#### INFORMATION:
* * * * * * * * *

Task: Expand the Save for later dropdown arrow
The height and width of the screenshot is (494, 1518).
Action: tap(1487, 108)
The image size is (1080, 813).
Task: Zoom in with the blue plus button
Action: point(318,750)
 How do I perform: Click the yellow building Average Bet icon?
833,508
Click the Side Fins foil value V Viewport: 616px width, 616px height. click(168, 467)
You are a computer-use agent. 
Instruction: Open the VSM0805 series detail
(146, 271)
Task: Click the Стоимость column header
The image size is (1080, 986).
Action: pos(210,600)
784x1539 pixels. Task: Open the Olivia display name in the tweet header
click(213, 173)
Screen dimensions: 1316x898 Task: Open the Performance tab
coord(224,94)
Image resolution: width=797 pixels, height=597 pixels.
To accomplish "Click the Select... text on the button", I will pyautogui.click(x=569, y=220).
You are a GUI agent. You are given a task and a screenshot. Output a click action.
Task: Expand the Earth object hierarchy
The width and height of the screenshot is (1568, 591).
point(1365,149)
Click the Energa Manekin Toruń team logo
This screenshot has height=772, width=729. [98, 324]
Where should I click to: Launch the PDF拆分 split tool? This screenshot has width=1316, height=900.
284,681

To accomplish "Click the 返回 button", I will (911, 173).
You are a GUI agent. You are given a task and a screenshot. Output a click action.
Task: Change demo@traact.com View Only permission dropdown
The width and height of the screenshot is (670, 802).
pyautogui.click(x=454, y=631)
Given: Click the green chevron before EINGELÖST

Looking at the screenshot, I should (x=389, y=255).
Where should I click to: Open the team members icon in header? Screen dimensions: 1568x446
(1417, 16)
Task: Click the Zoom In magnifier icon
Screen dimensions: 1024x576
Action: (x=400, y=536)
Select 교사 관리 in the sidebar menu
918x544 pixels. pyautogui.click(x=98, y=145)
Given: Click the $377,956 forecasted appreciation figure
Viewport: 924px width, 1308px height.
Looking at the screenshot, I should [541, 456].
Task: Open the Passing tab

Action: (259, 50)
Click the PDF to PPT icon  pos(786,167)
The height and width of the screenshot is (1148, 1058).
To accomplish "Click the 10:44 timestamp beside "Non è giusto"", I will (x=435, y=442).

* * * * * * * * *

#### DIRECTIONS:
Every line above that includes the string "Expand" needs to be copied.

#### TASK RESULT:
Task: Expand the Save for later dropdown arrow
Task: Expand the Earth object hierarchy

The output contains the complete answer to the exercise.